七月廿二日(日)乙卯(舊六月十日) 晴、蒸し暑い

 

ビールが美味い。この數日、夕食にビールを飲んでゐますが、美味しくいただいてゐます。と言つても母と分け合つて飲むコップ一杯程度の量ですが、それがおいしく飲めるのは、毎日暑いからか、體調もいいからなのか、とにかく美味しく飲み食ひできるといふことは生きてゐるあかしでありませう。 

 

さて、今日から、『源氏物語』 〈四・夕顔〉を讀みはじめました。靑表紙本」で一三一頁あります。〈帚木〉がほぼ同じ分量の一三二頁、〈空蝉〉はたつた二六頁でした。くづし字にもなれてきましたから、早く讀めるやうに努力してみませう。 

 

ところで、いまさらのことですが、句讀點もない、濁點もない、段落もない、無い無いしのくづし字の文章を讀んでゐるといろいろ氣づくことがあります。そのひとつは、句讀點のつけ方です。 
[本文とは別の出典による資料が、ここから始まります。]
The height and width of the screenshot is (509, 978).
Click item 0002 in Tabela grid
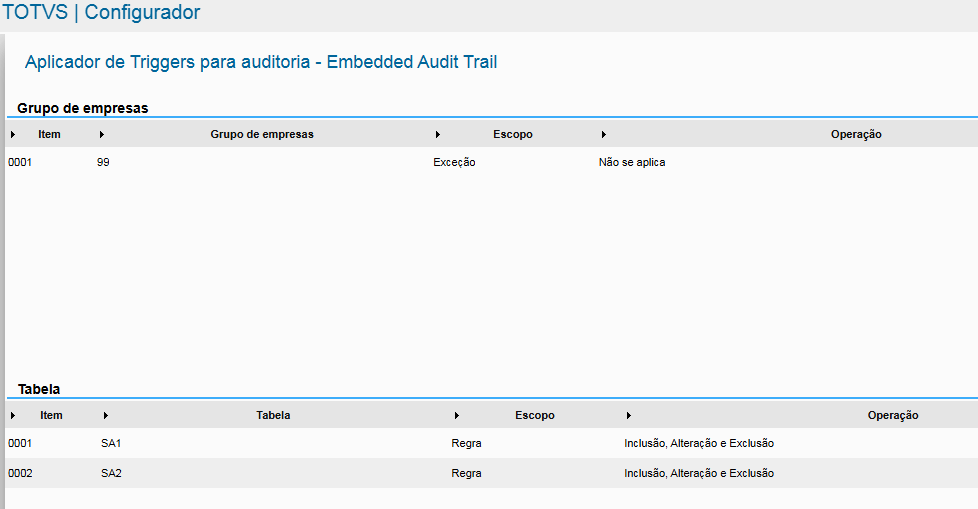(20, 473)
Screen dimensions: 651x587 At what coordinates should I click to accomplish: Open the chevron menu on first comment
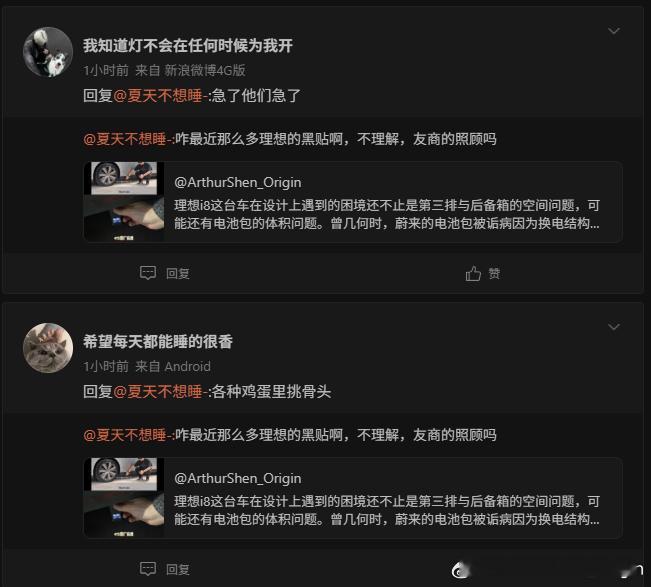tap(614, 31)
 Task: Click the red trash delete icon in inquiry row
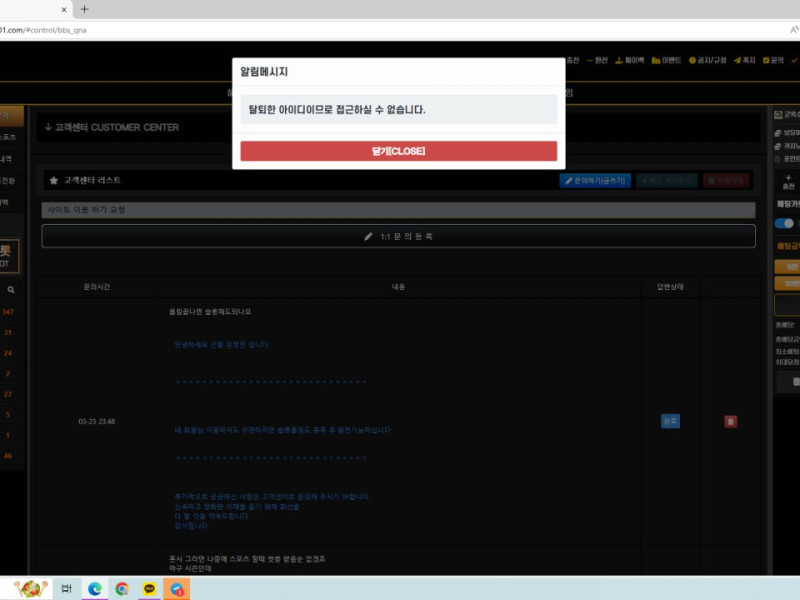(x=730, y=422)

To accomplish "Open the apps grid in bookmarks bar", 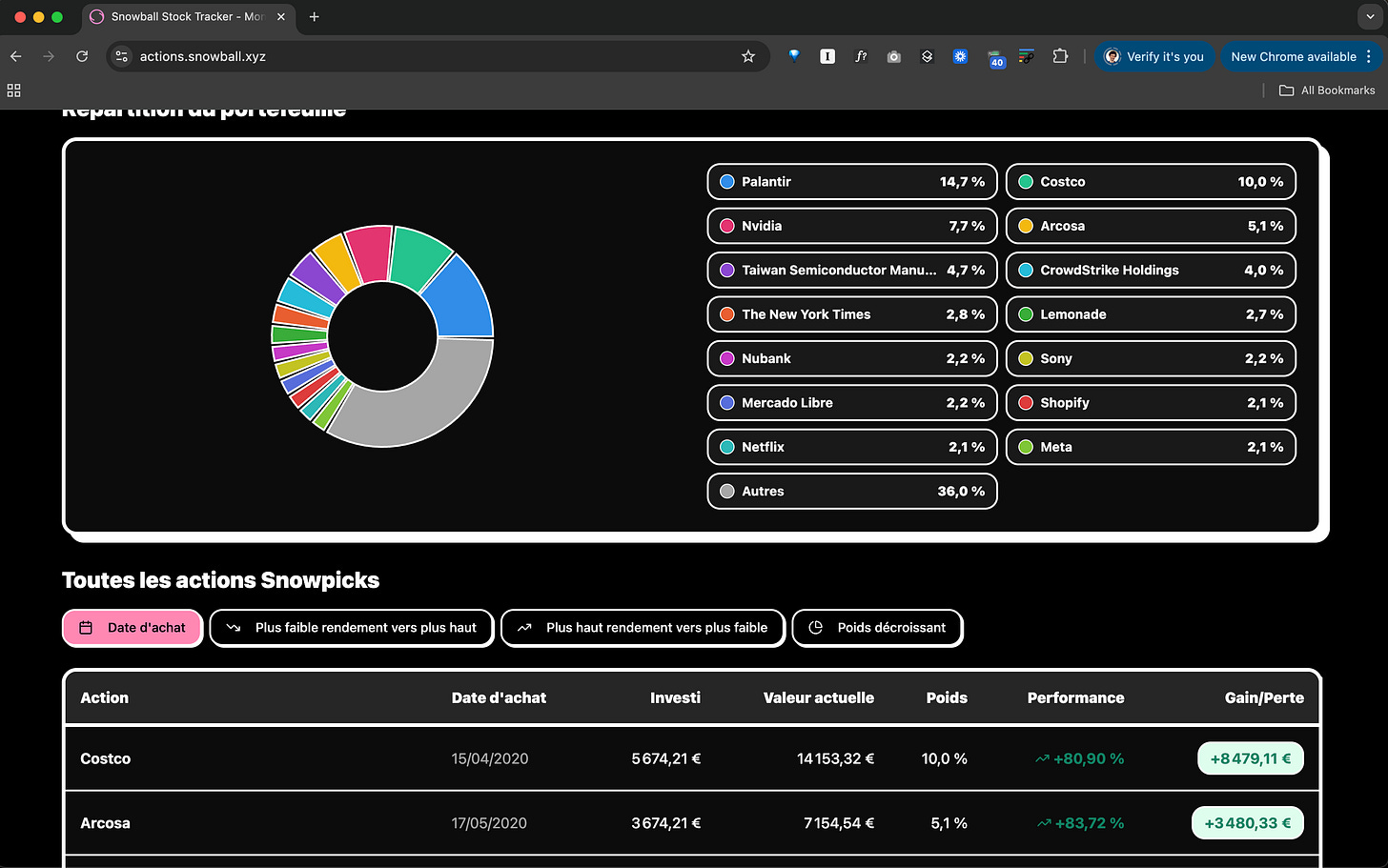I will click(13, 91).
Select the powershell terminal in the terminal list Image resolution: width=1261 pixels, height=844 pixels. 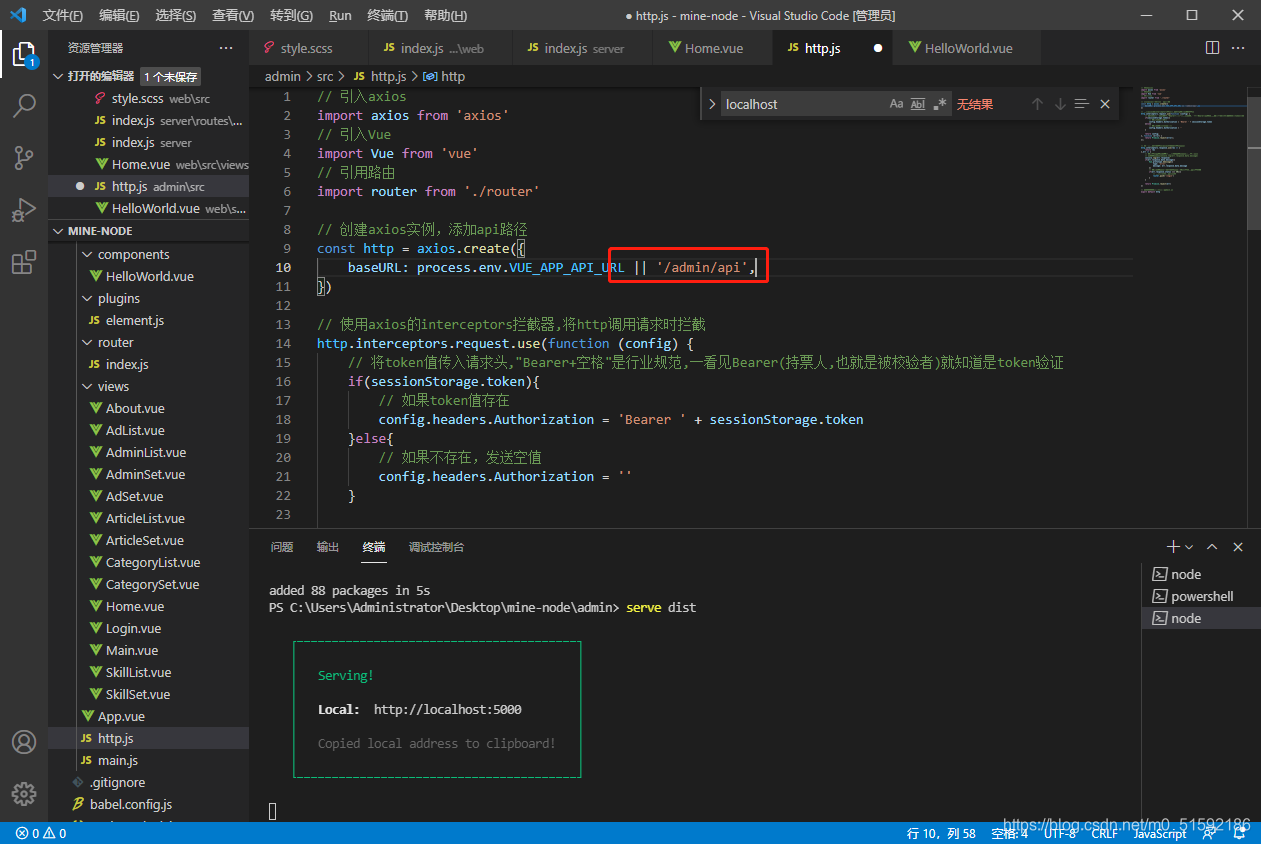[1201, 596]
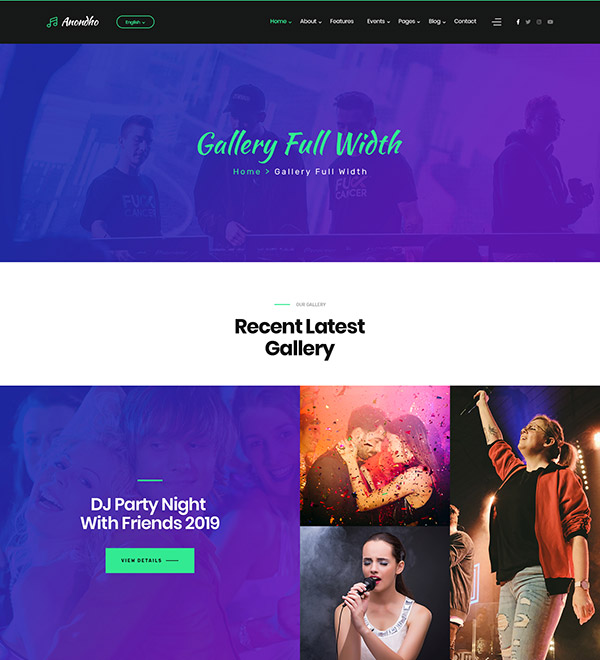Viewport: 600px width, 660px height.
Task: Click the View Details button
Action: pyautogui.click(x=150, y=560)
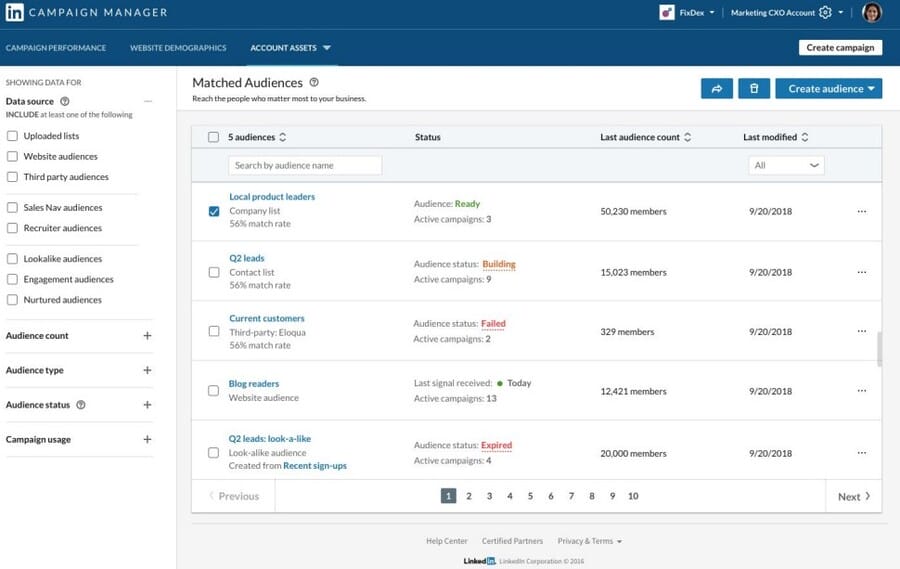Click the user profile avatar
The image size is (900, 569).
coord(871,13)
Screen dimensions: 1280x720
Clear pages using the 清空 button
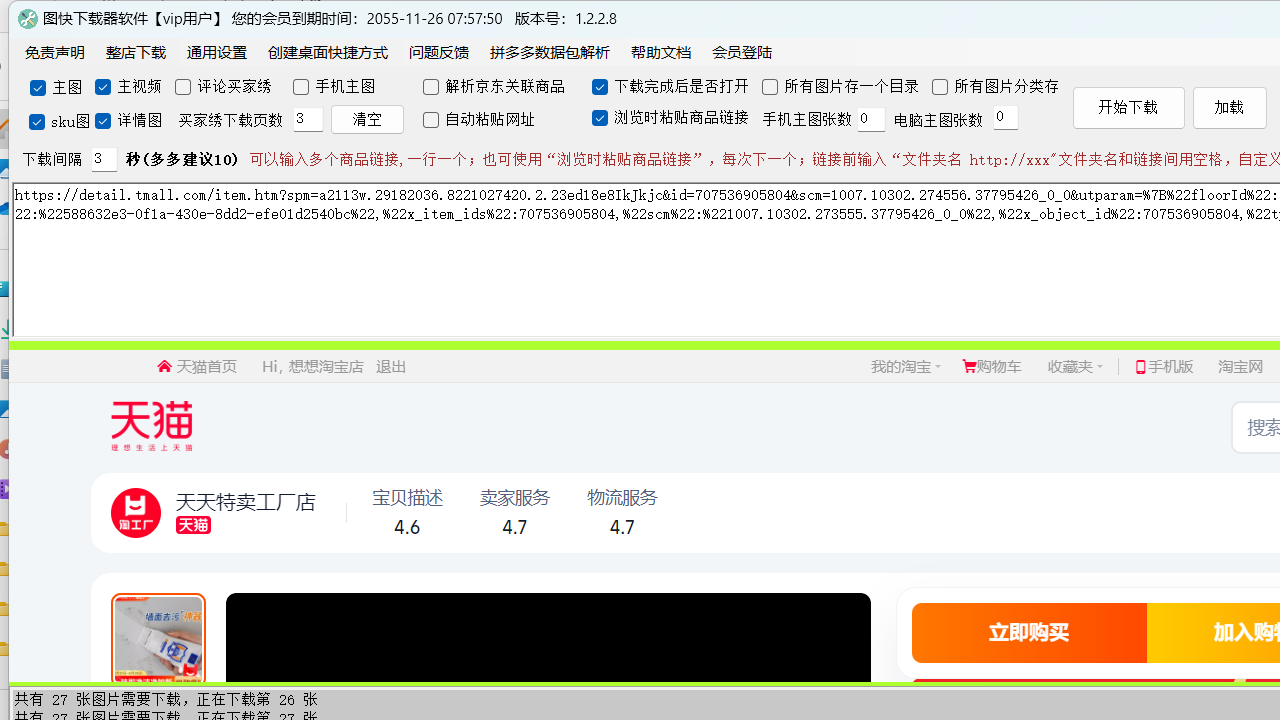(367, 119)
句點は、「文の切れ目に打つ記号」で、打ち所は比較的わかりやすくて、ほとんどはづれたことはありません。だからと言つて文章の意味がわかつたといふことではありませんが。 

意味がわかるために必要なのは、讀點の打ち方です。讀點は、「一つの文の内部で、語句の断続を明らかにするために、切れ目に施す点」であるとされてゐますが、これがむずかしい。なぜむずかしいかと言へば、讀點がつけられることによつて、一つの文章の意味が理解できたと言つてもいいかも知れないのですが、その「語句の断続」と「切れ目」がわかりにくいのです。讀點がつけられないといふことは、文書の意味がわかつてゐないことにもなります。 

それでも、濁點がついてゐたり、さらに漢字が使はれてゐたならば單語は一目瞭然、「語句の断続」と「切れ目」も一層明らかになるのですが、單語がわからないとくればお手上げです。ただただ讀みながら單語を覺えていくしかないのでありませう。 

 

夕顔といへば、『無名草子』 には、「ゆふかほはひとす地にあはれさに心くるしきまきにて侍めり」 とありました。よほどいたはしく、氣の毒な女性のやうでありますね。